Water can be present in our atmosphere as a solid liquid, or gas. Water freezes at 32 F and vaporizes at 212°F. What is the range of temperatures in which water is not a liquid?

2 Answers
May 22, 2017

Answer:

At normal atmospheric pressures water is not a liquid from 0’ Kelvin to 273’K, and from 373’K (100’C, 212’F) and higher.

Explanation:

A phase diagram is a convenient way to see the temperature and pressure dependence of water. It is very important to state the pressure conditions as well, because it will affect the physical state of the water.

And extensive phase diagram and description can be found here:
http://www1.lsbu.ac.uk/water/water_phase_diagram.html

A simpler one for both water and carbon dioxide is here:
http://www.columbia.edu/itc/chemistry/environmental/lectures/week2.pdf

May 22, 2017

Answer:

At 1 Atmosphere pressure HOH(s) => T < 0 deg-Celcius; HOH(g) => T > 100 deg-Celcius. If surrounding atmospheric pressure is changed these ranges can change.

Explanation:

The is best illustrated using the 'Phase Diagram for Water'...
https://socratic.org/questions/using-the-phase-diagram-for-h-2o-what-phase-is-water-in-at-1-atm-pressure-and-5-

On the 'Pressure' axis note 760 mm. This is 1 Atm. Pressure. The horizontal dashed line passes through the graph at point C and D. These are phase change points at the specified pressure. For point C, this is where water undergoes phase transition from solid to liquid or visa versa. Drop down to the 'Temperature' along the vertical dotted line from C to find the transition temperature. At temperatures below this value (T < 0 deg-Celsius) water will be a solid.

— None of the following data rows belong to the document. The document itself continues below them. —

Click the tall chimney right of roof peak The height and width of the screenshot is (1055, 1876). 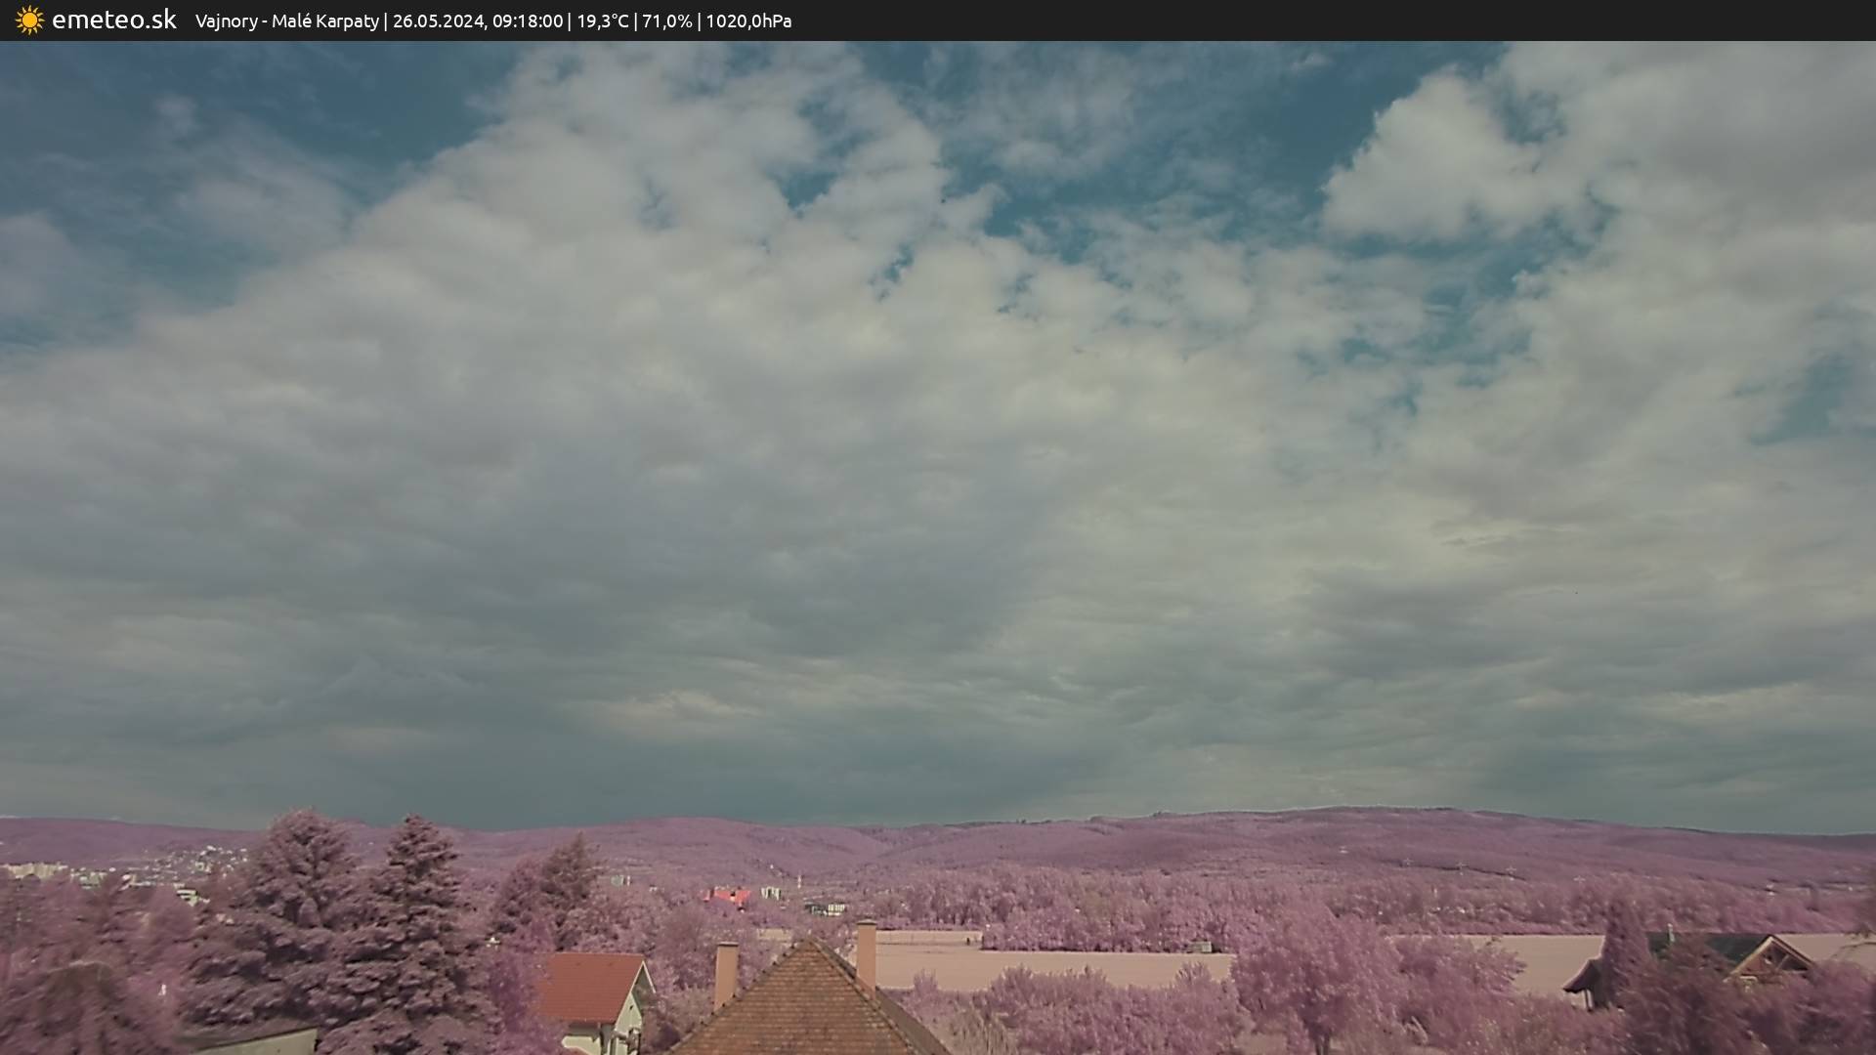pyautogui.click(x=866, y=953)
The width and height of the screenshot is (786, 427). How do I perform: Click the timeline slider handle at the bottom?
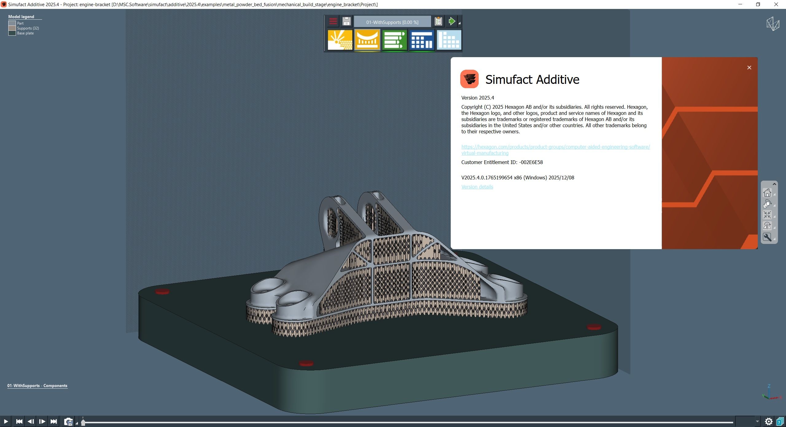point(83,421)
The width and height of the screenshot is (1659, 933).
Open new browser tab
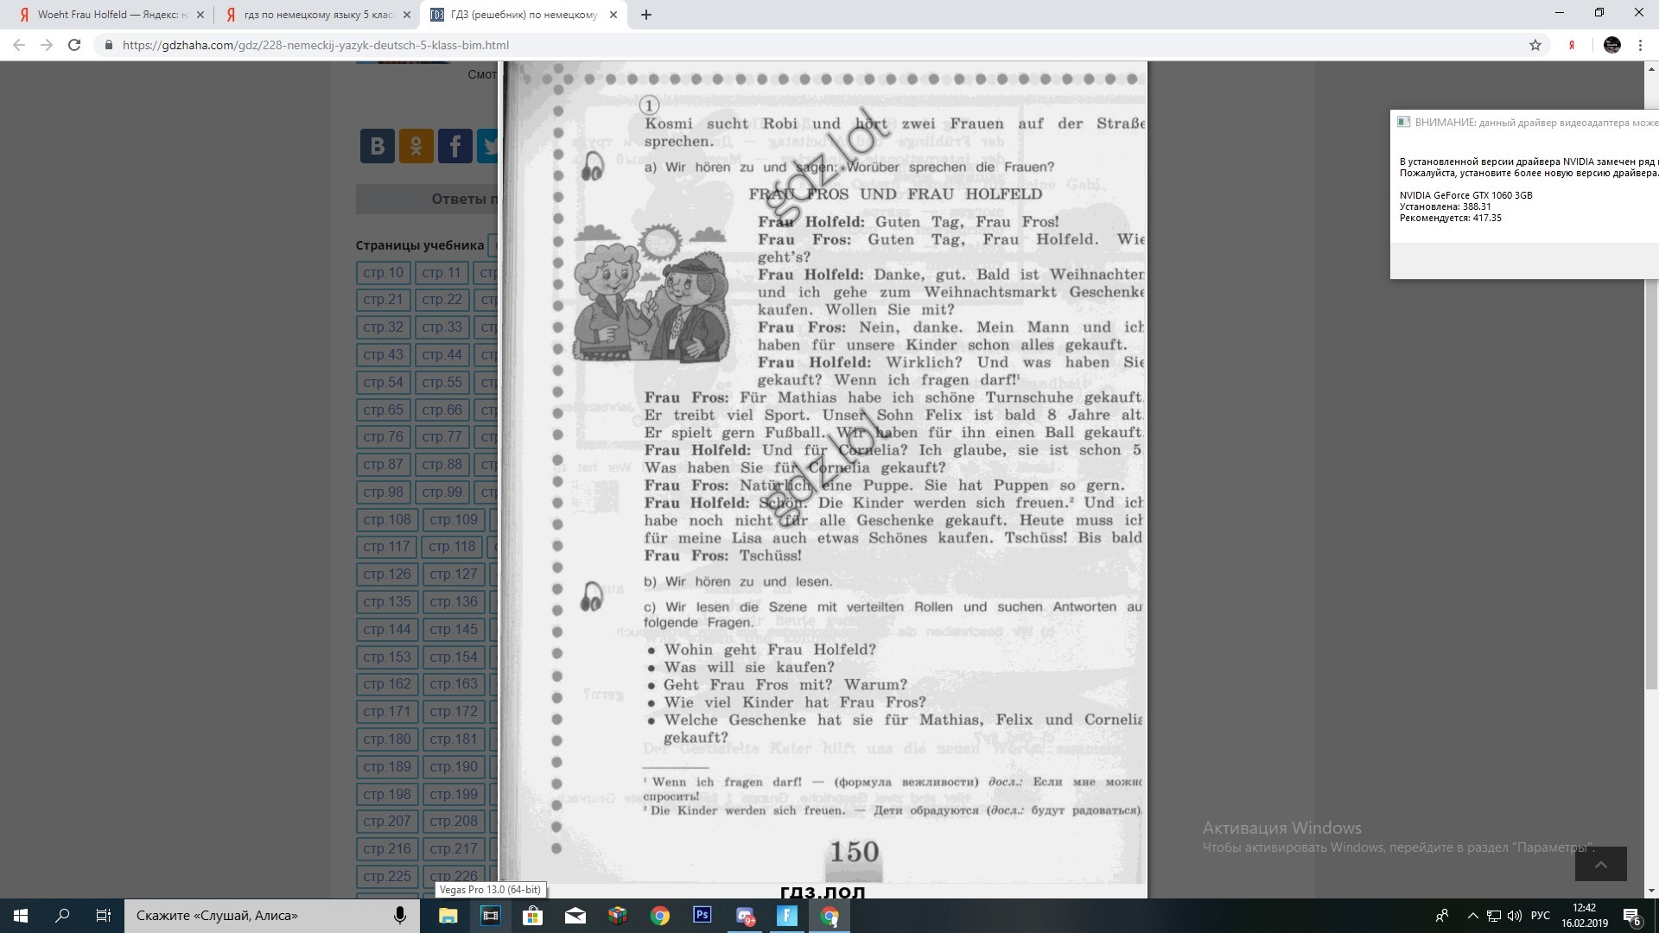click(x=646, y=15)
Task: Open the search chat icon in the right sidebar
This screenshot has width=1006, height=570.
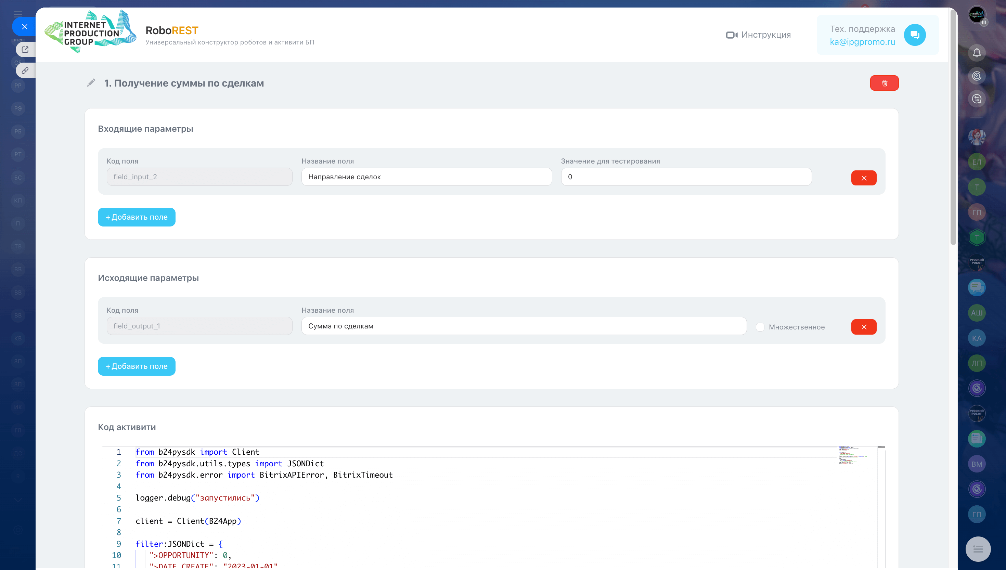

The same procedure for temperature range for water in gas phase can be used to define where water is a gas. Drop down from point D to the temperature axis. At temperatures above 100 degrees Celsius water transitions into the vapor phase as a gas and remains in the gas phase until cooled to a temperature below 100 degrees Celsius.

One should note that if the atmospheric pressure changes, so do the temperature ranges for solid and gas phase transitions.